▶ Work request:
Output every entry verbatim.

▶ Exercise data:
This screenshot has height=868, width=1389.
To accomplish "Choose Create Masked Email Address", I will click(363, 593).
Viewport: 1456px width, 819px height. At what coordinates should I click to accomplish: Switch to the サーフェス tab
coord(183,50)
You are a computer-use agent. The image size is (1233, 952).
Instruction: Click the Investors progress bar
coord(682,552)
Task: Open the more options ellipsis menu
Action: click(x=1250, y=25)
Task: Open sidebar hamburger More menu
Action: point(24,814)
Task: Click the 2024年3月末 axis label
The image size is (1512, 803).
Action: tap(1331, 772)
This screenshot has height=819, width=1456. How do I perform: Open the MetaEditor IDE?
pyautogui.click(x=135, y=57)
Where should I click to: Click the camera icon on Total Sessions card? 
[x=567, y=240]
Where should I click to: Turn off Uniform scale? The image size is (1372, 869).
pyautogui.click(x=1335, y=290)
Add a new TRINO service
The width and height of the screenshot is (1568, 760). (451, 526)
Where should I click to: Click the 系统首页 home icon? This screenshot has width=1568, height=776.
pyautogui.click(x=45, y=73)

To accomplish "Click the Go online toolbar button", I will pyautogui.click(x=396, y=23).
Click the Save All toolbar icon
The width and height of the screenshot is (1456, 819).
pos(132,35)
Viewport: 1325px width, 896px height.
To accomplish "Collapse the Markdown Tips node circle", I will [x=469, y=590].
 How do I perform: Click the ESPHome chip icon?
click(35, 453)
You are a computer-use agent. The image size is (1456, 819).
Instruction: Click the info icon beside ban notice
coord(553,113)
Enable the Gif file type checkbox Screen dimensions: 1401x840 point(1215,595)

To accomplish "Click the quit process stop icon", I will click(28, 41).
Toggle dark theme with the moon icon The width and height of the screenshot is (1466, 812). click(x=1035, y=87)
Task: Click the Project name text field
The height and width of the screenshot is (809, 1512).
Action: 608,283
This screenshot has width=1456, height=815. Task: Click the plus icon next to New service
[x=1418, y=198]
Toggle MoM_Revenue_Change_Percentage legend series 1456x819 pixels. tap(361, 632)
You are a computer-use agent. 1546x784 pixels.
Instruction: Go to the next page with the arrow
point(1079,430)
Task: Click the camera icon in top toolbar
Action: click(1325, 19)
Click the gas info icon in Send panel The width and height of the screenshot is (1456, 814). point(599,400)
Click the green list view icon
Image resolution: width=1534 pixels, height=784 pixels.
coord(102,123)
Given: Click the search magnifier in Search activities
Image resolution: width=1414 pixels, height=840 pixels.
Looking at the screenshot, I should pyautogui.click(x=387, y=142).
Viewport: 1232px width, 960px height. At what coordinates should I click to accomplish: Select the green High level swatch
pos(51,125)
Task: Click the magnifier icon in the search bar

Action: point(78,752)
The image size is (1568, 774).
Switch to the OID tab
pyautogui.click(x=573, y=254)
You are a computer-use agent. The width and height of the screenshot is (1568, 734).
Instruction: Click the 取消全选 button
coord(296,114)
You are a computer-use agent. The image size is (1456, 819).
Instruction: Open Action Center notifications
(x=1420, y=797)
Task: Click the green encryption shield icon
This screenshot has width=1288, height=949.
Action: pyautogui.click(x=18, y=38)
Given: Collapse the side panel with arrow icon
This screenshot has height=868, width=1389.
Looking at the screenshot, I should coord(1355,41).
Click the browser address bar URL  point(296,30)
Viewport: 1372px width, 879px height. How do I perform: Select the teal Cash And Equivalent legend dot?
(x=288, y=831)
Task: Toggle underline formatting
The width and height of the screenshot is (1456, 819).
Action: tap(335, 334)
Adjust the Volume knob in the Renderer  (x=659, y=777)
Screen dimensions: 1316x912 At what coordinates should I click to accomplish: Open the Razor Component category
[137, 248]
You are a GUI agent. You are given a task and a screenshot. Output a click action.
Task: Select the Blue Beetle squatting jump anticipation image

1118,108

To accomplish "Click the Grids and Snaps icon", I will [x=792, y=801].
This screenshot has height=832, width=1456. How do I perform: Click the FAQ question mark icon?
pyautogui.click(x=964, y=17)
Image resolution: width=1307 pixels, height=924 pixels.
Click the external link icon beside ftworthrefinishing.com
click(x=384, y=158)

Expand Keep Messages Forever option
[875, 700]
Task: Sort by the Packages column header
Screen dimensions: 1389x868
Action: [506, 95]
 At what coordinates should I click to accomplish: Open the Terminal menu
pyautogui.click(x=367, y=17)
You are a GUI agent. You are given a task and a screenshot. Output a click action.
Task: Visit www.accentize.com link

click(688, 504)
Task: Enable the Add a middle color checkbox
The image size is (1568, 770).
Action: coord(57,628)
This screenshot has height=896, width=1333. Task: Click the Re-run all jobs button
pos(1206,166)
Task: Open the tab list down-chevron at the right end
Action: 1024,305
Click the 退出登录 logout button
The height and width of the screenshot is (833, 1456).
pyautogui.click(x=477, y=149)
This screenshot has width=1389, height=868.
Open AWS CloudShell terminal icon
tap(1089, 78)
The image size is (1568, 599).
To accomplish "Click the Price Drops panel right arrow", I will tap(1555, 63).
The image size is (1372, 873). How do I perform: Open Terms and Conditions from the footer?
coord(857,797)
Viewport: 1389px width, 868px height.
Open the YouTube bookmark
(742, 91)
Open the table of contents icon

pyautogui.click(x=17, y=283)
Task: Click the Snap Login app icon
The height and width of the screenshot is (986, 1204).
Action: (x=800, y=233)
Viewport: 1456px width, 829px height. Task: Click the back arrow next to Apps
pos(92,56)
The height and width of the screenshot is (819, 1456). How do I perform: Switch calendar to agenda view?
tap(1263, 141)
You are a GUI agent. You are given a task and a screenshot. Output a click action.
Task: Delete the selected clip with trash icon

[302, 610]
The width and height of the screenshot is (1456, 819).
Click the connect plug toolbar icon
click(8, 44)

▶ Your response:
This screenshot has height=868, width=1389.
To accomplish "Choose Create Masked Email Address", I will click(363, 593).
Viewport: 1456px width, 819px height. At what coordinates should I click to accomplish: Switch to the サーフェス tab
coord(183,50)
You are a computer-use agent. The image size is (1233, 952).
Instruction: Click the Investors progress bar
coord(682,552)
Task: Open the more options ellipsis menu
Action: click(x=1250, y=25)
Task: Open sidebar hamburger More menu
Action: point(24,814)
Task: Click the 2024年3月末 axis label
The image size is (1512, 803).
Action: tap(1331, 772)
This screenshot has height=819, width=1456. How do I perform: Open the MetaEditor IDE?
pyautogui.click(x=135, y=57)
Where should I click to: Click the camera icon on Total Sessions card? 
[x=567, y=240]
Where should I click to: Turn off Uniform scale? The image size is (1372, 869).
pyautogui.click(x=1335, y=290)
Add a new TRINO service
The width and height of the screenshot is (1568, 760). (451, 526)
Where should I click to: Click the 系统首页 home icon? This screenshot has width=1568, height=776.
pyautogui.click(x=45, y=73)

To accomplish "Click the Go online toolbar button", I will pyautogui.click(x=396, y=23).
Click the Save All toolbar icon
The width and height of the screenshot is (1456, 819).
pos(132,35)
Viewport: 1325px width, 896px height.
To accomplish "Collapse the Markdown Tips node circle", I will [x=469, y=590].
 How do I perform: Click the ESPHome chip icon?
click(35, 453)
You are a computer-use agent. The image size is (1456, 819).
Instruction: Click the info icon beside ban notice
coord(553,113)
Enable the Gif file type checkbox Screen dimensions: 1401x840 point(1215,595)

To accomplish "Click the quit process stop icon", I will click(28, 41).
Toggle dark theme with the moon icon The width and height of the screenshot is (1466, 812). click(x=1035, y=87)
Task: Click the Project name text field
The height and width of the screenshot is (809, 1512).
Action: 608,283
This screenshot has width=1456, height=815. Task: Click the plus icon next to New service
[x=1418, y=198]
Toggle MoM_Revenue_Change_Percentage legend series 1456x819 pixels. tap(361, 632)
You are a computer-use agent. 1546x784 pixels.
Instruction: Go to the next page with the arrow
point(1079,430)
Task: Click the camera icon in top toolbar
Action: click(1325, 19)
Click the gas info icon in Send panel The width and height of the screenshot is (1456, 814). point(599,400)
Click the green list view icon
Image resolution: width=1534 pixels, height=784 pixels.
coord(102,123)
Given: Click the search magnifier in Search activities
Image resolution: width=1414 pixels, height=840 pixels.
Looking at the screenshot, I should pyautogui.click(x=387, y=142).
Viewport: 1232px width, 960px height. At what coordinates should I click to accomplish: Select the green High level swatch
pos(51,125)
Task: Click the magnifier icon in the search bar

Action: point(78,752)
The image size is (1568, 774).
Switch to the OID tab
pyautogui.click(x=573, y=254)
You are a computer-use agent. The width and height of the screenshot is (1568, 734).
Instruction: Click the 取消全选 button
coord(296,114)
You are a computer-use agent. The image size is (1456, 819).
Instruction: Open Action Center notifications
(x=1420, y=797)
Task: Click the green encryption shield icon
This screenshot has width=1288, height=949.
Action: pyautogui.click(x=18, y=38)
Given: Collapse the side panel with arrow icon
This screenshot has height=868, width=1389.
Looking at the screenshot, I should coord(1355,41).
Click the browser address bar URL  point(296,30)
Viewport: 1372px width, 879px height. How do I perform: Select the teal Cash And Equivalent legend dot?
(x=288, y=831)
Task: Toggle underline formatting
The width and height of the screenshot is (1456, 819).
Action: tap(335, 334)
Adjust the Volume knob in the Renderer  (x=659, y=777)
Screen dimensions: 1316x912 At what coordinates should I click to accomplish: Open the Razor Component category
[137, 248]
You are a GUI agent. You are given a task and a screenshot. Output a click action.
Task: Select the Blue Beetle squatting jump anticipation image

1118,108

To accomplish "Click the Grids and Snaps icon", I will [x=792, y=801].
This screenshot has height=832, width=1456. How do I perform: Click the FAQ question mark icon?
pyautogui.click(x=964, y=17)
Image resolution: width=1307 pixels, height=924 pixels.
Click the external link icon beside ftworthrefinishing.com
click(x=384, y=158)

Expand Keep Messages Forever option
[875, 700]
Task: Sort by the Packages column header
Screen dimensions: 1389x868
Action: [506, 95]
 At what coordinates should I click to accomplish: Open the Terminal menu
pyautogui.click(x=367, y=17)
You are a GUI agent. You are given a task and a screenshot. Output a click action.
Task: Visit www.accentize.com link

click(688, 504)
Task: Enable the Add a middle color checkbox
The image size is (1568, 770).
Action: coord(57,628)
This screenshot has height=896, width=1333. Task: Click the Re-run all jobs button
pos(1206,166)
Task: Open the tab list down-chevron at the right end
Action: 1024,305
Click the 退出登录 logout button
The height and width of the screenshot is (833, 1456).
pyautogui.click(x=477, y=149)
This screenshot has width=1389, height=868.
Open AWS CloudShell terminal icon
tap(1089, 78)
The image size is (1568, 599).
To accomplish "Click the Price Drops panel right arrow", I will tap(1555, 63).
The image size is (1372, 873). How do I perform: Open Terms and Conditions from the footer?
coord(857,797)
Viewport: 1389px width, 868px height.
Open the YouTube bookmark
(742, 91)
Open the table of contents icon

pyautogui.click(x=17, y=283)
Task: Click the Snap Login app icon
The height and width of the screenshot is (986, 1204).
Action: (x=800, y=233)
Viewport: 1456px width, 829px height. Task: Click the back arrow next to Apps
pos(92,56)
The height and width of the screenshot is (819, 1456). How do I perform: Switch calendar to agenda view?
tap(1263, 141)
You are a GUI agent. You are given a task and a screenshot. Output a click action.
Task: Delete the selected clip with trash icon

[302, 610]
The width and height of the screenshot is (1456, 819).
Click the connect plug toolbar icon
click(8, 44)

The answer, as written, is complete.